If you could make any changes to D, what would they look like?

H. S. Teoh hsteoh at quickfur.ath.cx
Mon Oct 25 16:13:25 UTC 2021


On Mon, Oct 25, 2021 at 02:34:24PM +0000, IGotD- via Digitalmars-d wrote:
> On Monday, 25 October 2021 at 13:42:19 UTC, Guillaume Piolat wrote:
> > It's a great thing other people get to decide, because I would remove:
[...]
> > - pure
> 
> Agreed, if you don't want a function messing around with a global
> state, don't mess around with a global state, easy. You don't need a
> badge for that. I'm sure there are holes in the pure rule that the
> compiler cannot detect as well.

I think the idea behind pure is for the compiler to enforce purity in
your code, since human beings are prone to making mistakes.  And also to
optimize code in certain cases, though in practice that's so rare that
it's not really that useful (IIRC, the only optimization currently
performed applies only to strongly pure functions, and within a single
expression, so that `f(x) + f(x)` calls `f` only once if f is strongly
pure.

Well, pure is also used in implicit casting to immutable in functions
that construct objects. But this is also relatively rare and somewhat
low impact.

So I'm on the fence about `pure` in D. It promises a lot, but the
current implementation is lackluster, and delivers only a little. If it
had a bigger impact on optimization, say, it could be more useful. But
currently its impact in practice is rather niche, and most of the time
doesn't really affect much in code. (Perhaps except to generate annoying
compile errors when something expects to be pure but isn't!)


> > - shared
> 
> Agreed, shared is one of the biggest mess in D. This is where it is
> obvious where the D language designers lack in experience and
> knowledge. It is also a very complex issue so my advice is to rather
> to copy an existing design or not at all and rely more on manual
> concurrent "safety".

Agreed.


> > - @property
> 
> Do we need it? Isn't this partly handled by UFCS.

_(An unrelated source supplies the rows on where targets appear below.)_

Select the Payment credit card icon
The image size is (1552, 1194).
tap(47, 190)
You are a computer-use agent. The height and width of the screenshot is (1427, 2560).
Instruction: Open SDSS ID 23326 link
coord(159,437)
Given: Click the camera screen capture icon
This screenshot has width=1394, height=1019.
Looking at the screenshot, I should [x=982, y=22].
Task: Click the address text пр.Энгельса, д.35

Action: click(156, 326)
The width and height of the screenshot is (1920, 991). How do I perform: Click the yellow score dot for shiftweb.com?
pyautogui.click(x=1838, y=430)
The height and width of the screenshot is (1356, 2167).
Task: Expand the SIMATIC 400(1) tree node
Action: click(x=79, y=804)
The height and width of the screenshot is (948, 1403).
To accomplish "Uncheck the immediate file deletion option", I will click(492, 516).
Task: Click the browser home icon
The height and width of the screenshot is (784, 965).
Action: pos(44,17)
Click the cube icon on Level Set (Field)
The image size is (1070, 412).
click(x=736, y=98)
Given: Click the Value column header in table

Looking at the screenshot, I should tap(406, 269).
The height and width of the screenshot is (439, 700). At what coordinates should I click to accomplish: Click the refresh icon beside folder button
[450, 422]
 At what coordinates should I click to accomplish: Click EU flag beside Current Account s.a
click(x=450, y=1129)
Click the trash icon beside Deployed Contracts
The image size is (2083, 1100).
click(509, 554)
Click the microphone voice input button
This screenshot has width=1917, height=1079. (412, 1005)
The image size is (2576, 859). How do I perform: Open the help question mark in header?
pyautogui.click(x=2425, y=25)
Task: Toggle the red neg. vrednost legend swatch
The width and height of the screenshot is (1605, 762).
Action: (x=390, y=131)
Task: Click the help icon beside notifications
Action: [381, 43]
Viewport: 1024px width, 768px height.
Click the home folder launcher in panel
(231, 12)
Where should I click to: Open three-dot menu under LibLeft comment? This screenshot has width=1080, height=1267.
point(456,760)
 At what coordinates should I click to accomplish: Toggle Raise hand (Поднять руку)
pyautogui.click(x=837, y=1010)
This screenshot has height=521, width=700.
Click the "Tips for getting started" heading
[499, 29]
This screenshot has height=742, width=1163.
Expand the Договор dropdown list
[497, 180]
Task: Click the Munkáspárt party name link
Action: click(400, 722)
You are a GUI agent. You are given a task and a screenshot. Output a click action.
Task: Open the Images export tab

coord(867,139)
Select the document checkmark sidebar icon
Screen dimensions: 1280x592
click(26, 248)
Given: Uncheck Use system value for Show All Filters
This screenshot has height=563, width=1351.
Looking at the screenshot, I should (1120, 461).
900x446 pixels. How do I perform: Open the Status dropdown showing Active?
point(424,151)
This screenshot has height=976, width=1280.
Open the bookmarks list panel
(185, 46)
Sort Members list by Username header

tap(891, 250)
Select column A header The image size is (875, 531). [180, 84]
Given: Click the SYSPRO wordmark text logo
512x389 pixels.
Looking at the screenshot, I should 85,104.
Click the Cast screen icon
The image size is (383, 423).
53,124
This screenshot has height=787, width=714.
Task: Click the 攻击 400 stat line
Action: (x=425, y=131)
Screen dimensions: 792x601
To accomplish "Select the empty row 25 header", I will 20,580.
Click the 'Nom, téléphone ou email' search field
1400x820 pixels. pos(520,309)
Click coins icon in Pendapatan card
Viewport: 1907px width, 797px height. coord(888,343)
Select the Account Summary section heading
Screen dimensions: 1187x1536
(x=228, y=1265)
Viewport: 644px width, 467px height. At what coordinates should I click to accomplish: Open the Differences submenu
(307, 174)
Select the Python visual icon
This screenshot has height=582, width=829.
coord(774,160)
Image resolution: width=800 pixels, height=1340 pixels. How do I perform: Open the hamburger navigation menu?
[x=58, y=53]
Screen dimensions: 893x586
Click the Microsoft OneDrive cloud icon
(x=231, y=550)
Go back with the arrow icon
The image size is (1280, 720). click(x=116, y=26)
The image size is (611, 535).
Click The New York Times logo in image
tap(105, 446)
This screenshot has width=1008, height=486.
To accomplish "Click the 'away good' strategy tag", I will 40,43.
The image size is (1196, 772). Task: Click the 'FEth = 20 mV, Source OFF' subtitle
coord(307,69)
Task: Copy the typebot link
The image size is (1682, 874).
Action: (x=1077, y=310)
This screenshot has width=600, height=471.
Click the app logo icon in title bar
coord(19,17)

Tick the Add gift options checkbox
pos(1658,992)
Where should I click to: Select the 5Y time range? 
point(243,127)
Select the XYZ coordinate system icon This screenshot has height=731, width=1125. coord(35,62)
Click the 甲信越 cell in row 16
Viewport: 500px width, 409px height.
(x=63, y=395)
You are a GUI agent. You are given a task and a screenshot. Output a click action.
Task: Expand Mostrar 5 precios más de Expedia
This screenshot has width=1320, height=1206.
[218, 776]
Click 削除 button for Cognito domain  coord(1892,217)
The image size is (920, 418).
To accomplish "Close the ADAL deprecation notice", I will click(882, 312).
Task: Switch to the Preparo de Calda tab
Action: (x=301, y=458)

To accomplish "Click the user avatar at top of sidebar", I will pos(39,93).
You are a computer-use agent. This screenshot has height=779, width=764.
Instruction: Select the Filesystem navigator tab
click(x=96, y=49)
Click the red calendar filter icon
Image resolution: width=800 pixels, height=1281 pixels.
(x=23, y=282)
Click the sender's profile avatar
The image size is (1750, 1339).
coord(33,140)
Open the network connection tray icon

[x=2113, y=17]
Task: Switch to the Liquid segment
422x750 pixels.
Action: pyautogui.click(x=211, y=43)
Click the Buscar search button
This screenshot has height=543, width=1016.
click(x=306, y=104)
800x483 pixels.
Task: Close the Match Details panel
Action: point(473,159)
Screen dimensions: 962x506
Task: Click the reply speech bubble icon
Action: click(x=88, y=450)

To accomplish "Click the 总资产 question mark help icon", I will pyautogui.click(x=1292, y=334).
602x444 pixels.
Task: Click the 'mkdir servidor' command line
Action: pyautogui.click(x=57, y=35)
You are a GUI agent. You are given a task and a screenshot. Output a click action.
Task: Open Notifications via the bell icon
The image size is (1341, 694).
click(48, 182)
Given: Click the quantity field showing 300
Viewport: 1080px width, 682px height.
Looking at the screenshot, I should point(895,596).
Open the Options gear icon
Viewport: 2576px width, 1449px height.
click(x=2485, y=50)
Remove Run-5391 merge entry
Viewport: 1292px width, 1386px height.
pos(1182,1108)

@property was incompletely implemented, lacks a clear vision, and
currently is basically just bitrotting.  With UFCS and optional
parentheses, plus some questionable designs (i.e., `a.x = y` is
rewritten as `a.x(y)` under some circumstances), @property is basically
redundant and affects very little. The only concrete case I can think of
where it actually makes a difference is when you have a property
function that returns by ref and the caller tries to take the address.
Well, that and isInputRange stubbornly insists on @property even though
it technically doesn't need to.

So yeah, niche use, incomplete implementation, low impact.  Meh.
Wouldn't miss it if it went the way of the dodo.


> > - inout
> 
> Isn't this depreciated?

Not that I know of.  And yeah, it's a mess. Very convenient in the
simple cases, a nightmare to work with in non-trivial cases due to
complicated interactions with the rest of the type system and incomplete
functionality in that area.


> > - GC-calling-destructors
> 
> GC calling destructors is often not used. However, there might be rare
> occasions we need it. Like knowing when something is being destroyed.

GC and dtors are just bad news in general... unless you don't care when
something is destroyed (if ever), just that fact that it was destroyed.


> > - virtual-by-default
> 
> Agreed, it should be final by default. This one of the rare occasions
> where the D maintainers agree.

Unfortunately this can't be changed without subtle breakage of a whole
ton o' code.  So, sadly, not gonna happen.


> > - real
> 
> Agreed, real can be removed. Even Intel doesn't optimize their old FPU
> anymore and SSE is used instead. There might be rare occasions where
> we should use old Intel FPU, like embedded Pentium clones but these
> are rare themselves.

Real is nice in those rare circumstances where (1) the extra precision
actually make a difference, and (2) the performance hit doesn't kill
you.  But yeah, it's not the best thing there is.  Part of the problem
is how std.math greedily converts to real and back (though IIRC this has
been (partially?) fixed in recent releases).

Also, it's the one type in D that doesn't have a fixed width, which can
lead to surprising results in cross-platform code (though, admittedly,
only rarely).


> > - synchronized
> 
> I kind of like the idea with synchronized classes. I don't think it is
> that hard to implement and could be a neat thing. Also helps Java
> portability.

It's convenient for quick-n-dirty concurrent OO code where performance
isn't critical. But if you want more modern concurrent techniques / high
performance, yeah, it's not of much use.  It's arguably dated
technology.


> > - alias this
> 
> Agreed, alias this should be removed and mixin templates should be
> used instead.
[...]

`alias this` is awesome for refactoring code, though. When you want to
substitute a new type for an existing one and want code that expect only
the old type to work without a truckload of rewriting.

But yeah, beyond a rather narrow scope of usefulness, it quickly leads
to poor maintainability and other code smells.


T

-- 
Дерево держится корнями, а человек - друзьями.